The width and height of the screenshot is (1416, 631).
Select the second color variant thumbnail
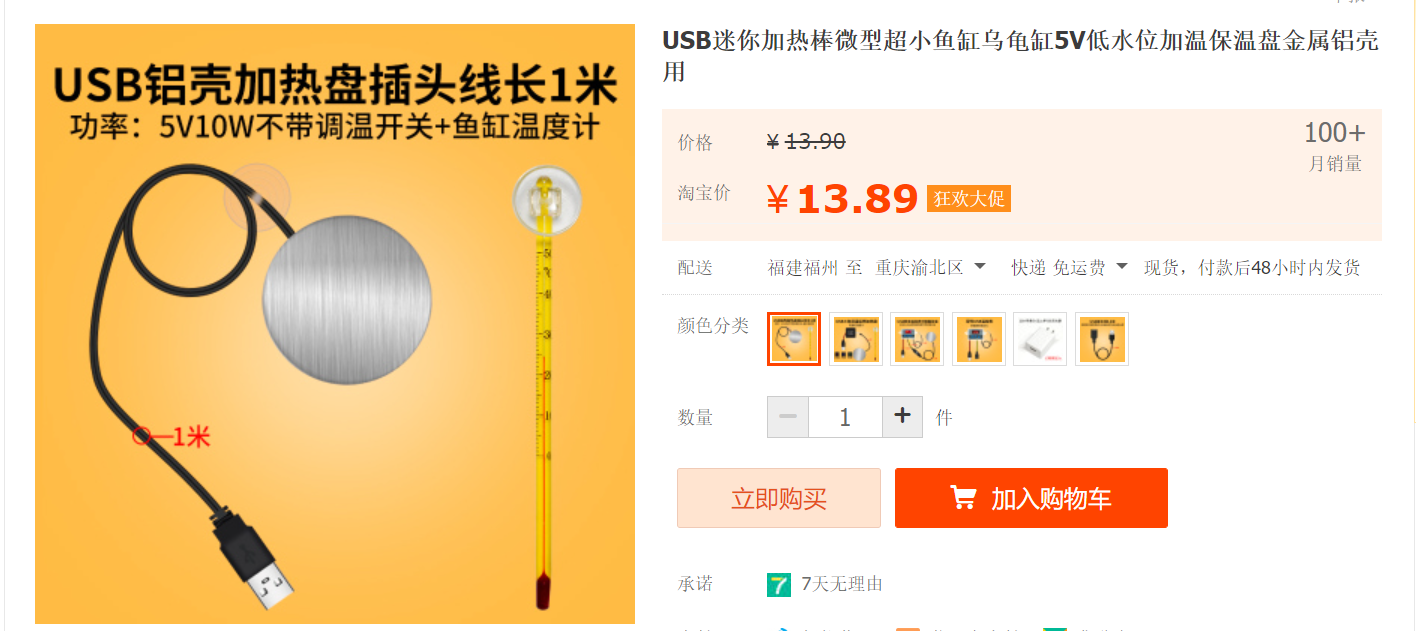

+--

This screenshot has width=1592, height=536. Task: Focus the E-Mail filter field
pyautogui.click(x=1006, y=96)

+--

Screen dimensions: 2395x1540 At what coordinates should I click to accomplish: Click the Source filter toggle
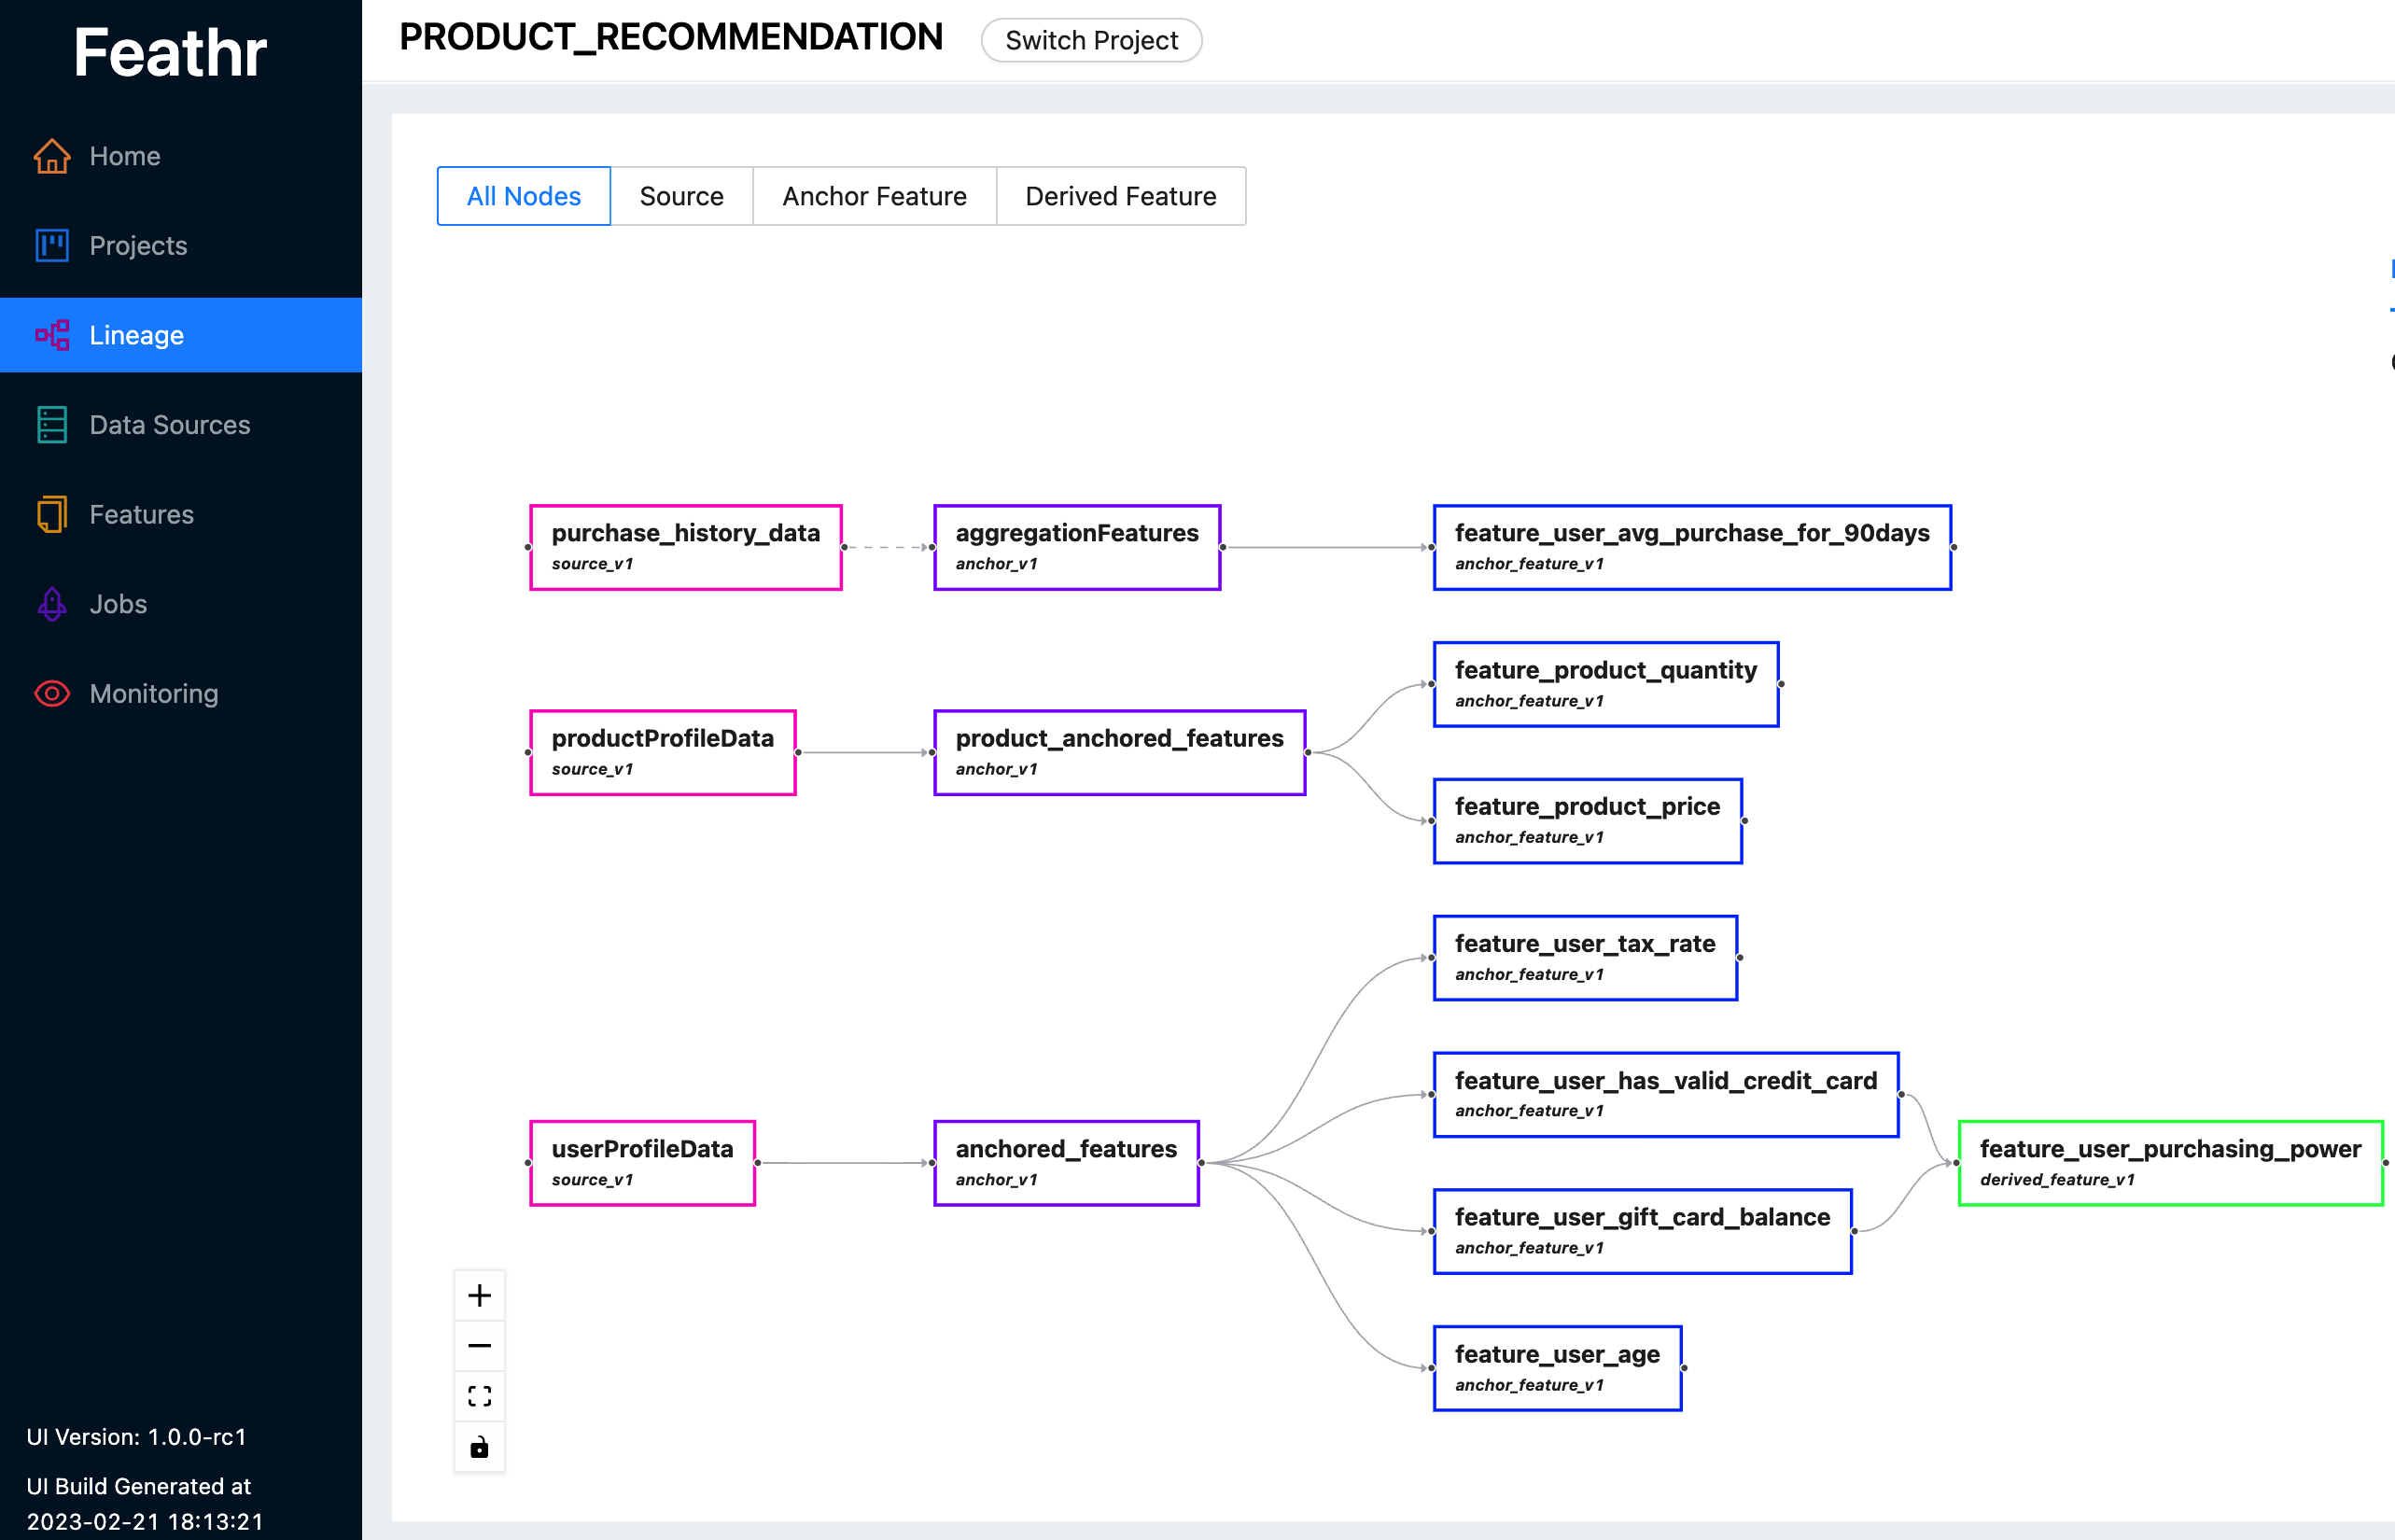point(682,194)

+--

Using only the listing above, restate exactly the lines from the line containing "The width and" through the line containing "Select the second color variant thumbnail", both included.

The width and height of the screenshot is (1416, 631).
Select the second color variant thumbnail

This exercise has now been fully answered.